Wednesday, April 13, 2016

The Universe Repeats Itself

So have you ever had this experience? 

You go out to buy, say, a car and you look around and you find this neat new thing you've never noticed before. The Toyota Rollerskate or the Honda Hamster. So you test drive the Rollerskate and decide it's the car for you -- plus it's got the added benefit of being unique -- and so you buy it. 

And then on the drive home you notice that every third car on the highway is also a Rollerskate. The car's not unique at all; you've just never noticed it before.

Giving up on treatment is kinda the same. Yeah, I got a few texts and emails of the "Are you sure this what you want to do?" variety -- and, for the record, no, not entirely, but of the available options this seems the best course right now -- but I actually started noticing a lot of reaffirming messages. For example...

This was a chemo weekend, and this cycle hit me pretty hard. As a result, I spent most of the weekend (at least the part where I wasn't in the bathroom) moving from bed to couch and back again. At one point I turned on the TV and caught most of a documentary about Tower Records. If you were a teenager in the '70s, '80s or '90s and were raised on one of the two coasts, you've probably been in a Tower Records. And if you were like a lot of us, you spent a lot of time in Tower Records.

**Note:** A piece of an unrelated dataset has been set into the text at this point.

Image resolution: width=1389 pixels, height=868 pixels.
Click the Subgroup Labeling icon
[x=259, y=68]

It was a really interesting film. I learned that Tower started in Sacramento as part of the Tower Drug Store, and was first spun off as the Tower Record Mart. It became Tower Records as it started to expand, with kids essentially lining up to get in every time they opened a new store. Eventually they spread internationally and at one point sales exceeded a billion dollars a year; just a few years after that, they were bankrupt and gone.*

What killed 'em? In some ways this is the best part of the documentary, in that you get both the talking heads that, years later, are still upset and angry about what happened, but you also get the talking heads who seem a bit sheepish, sort of mumbling about how they did it to themselves. In one case, it's the founder that's mumbling, and then they show an interview he did where he was talking about how streaming (though that's not the term he used) might be possible, it was still many years away and Tower would have lots of time to react. The film then states that the interview was conducted like the year before Napster. And, of course, there's the finance guy who acknowledges that eliminating the single, swapping vinyl for CDs, and then setting the retail price for CDs at twice the cost of vinyl (despite the fact that CDs were actually cheaper to produce) might not have been the most prudent of strategic choices. 

A really interesting tale about the death of a really significant company and cultural icon. The name of the film turned out to be All Things Must Pass. 

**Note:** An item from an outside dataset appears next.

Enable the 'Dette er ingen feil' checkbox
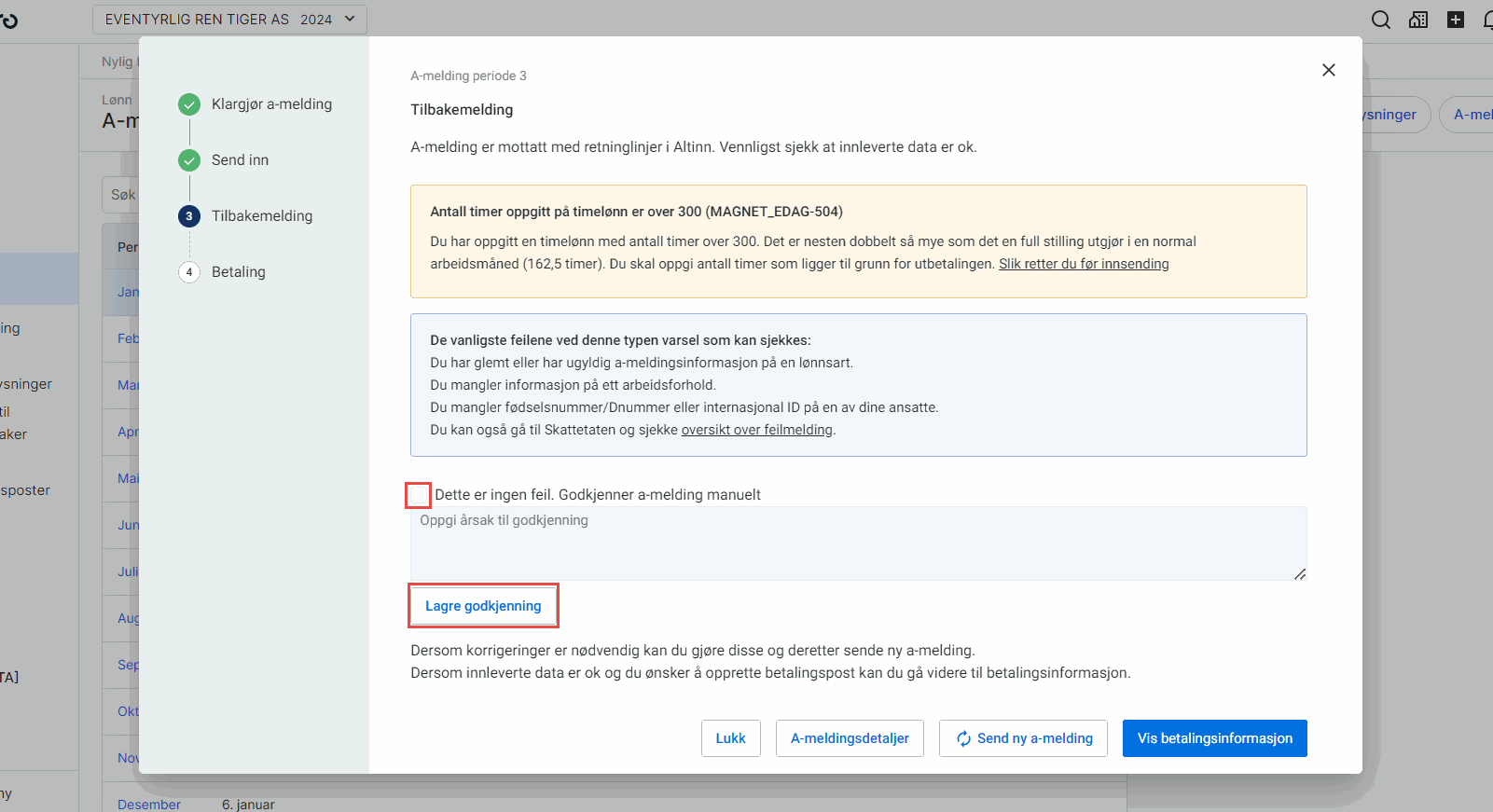The image size is (1493, 812). 418,494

And then there was my weekend reading. I've mentioned before that I'm fond of Terry Pratchett's work, and over the weekend I finally got my hands on his last, posthumously published novel. The book was part of the discworld series. Although the series started as if J.R.R. Tolkien was trying, above all else, to be funny, as the universe expanded and the target audience bounced from adults to kids and back again, the series sort of evolved into this filter through which Pratchett would funnel current events. You'd read the novels, with their collection of wizards and elves and werewolves and Igors, and start to think, oh, I read the news story about this. 

Pratchett was diagnosed with Alzheimer's in 2007 (give or take) and, at least per the afterword, clearly knew he was close to dying. Not surprisingly, then, even though Death makes only the briefest of appearances, the book is really all about death -- or rather, how the world responds to death. One of the series' significant characters dies, and then the rest of the book is largely about the ways the universe around them responds to the hole they've left behind. I don't think I'm giving away too much to say the characters eventually come to grips with the character's passing, and move on with their lives, comforted by their memories. 

Not a bad book to be reading the weekend you opt out of chemo. 

Last, but not least, I finally told my health care team at the SCCA that I was giving up on chemo for awhile. The nurse wrote back wanting to better understand why, but also said that my oncologist was okay with my choice and would see me after my scan the first week of May. 

So, yay. I feel okay about the choice and am looking forward to not feeling like crap, just as soon as the effects of the last infusion finally wear off. 

But as the small print says, I reserve the right to change my mind at any point in the future for any reason, or even no reason, at all. 


* Mostly. As they started to sink, the Japanese stores were spun off as a separate company, At least at the time the documentary was made, Tower Records (Japan) was still going strong.